# Your instructions
Return only the lines from the one that contains "The image size" through the last line of the records below, exactly as they stand. Pictures are not part of the copy.

——————

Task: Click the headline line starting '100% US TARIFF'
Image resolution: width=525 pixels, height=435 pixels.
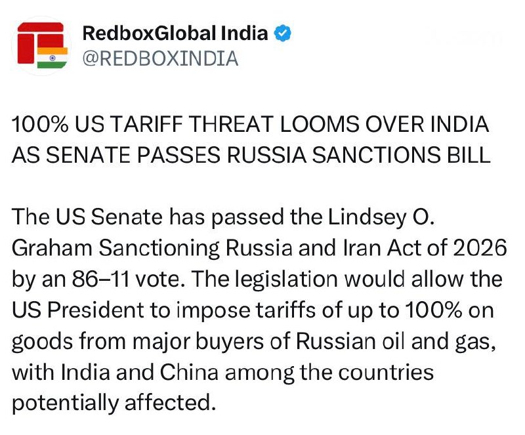Action: (251, 124)
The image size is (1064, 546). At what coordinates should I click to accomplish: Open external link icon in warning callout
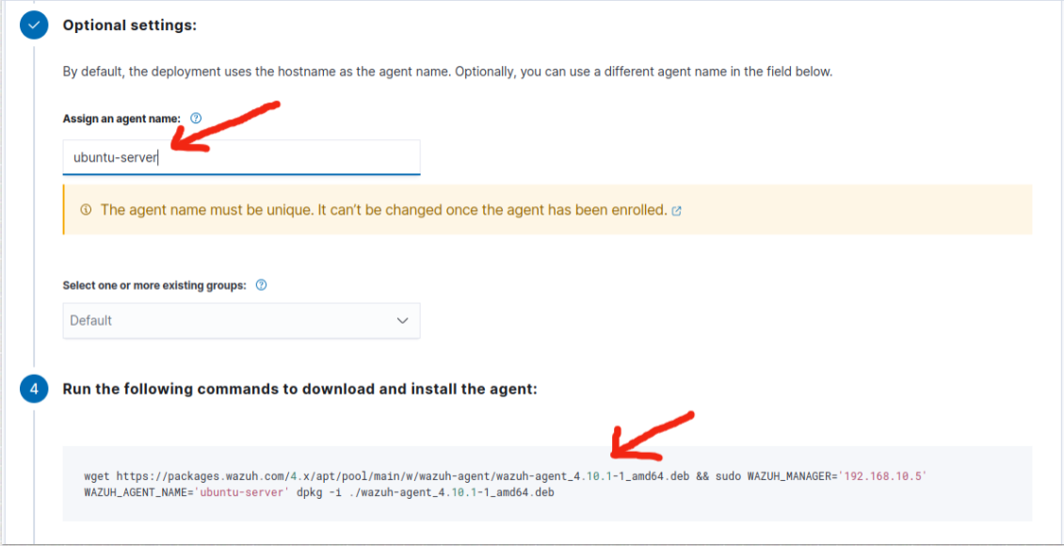[x=676, y=211]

——————

# Answer
The image size is (1064, 546). At what coordinates should I click to accomplish: Open external link icon in warning callout
[x=676, y=211]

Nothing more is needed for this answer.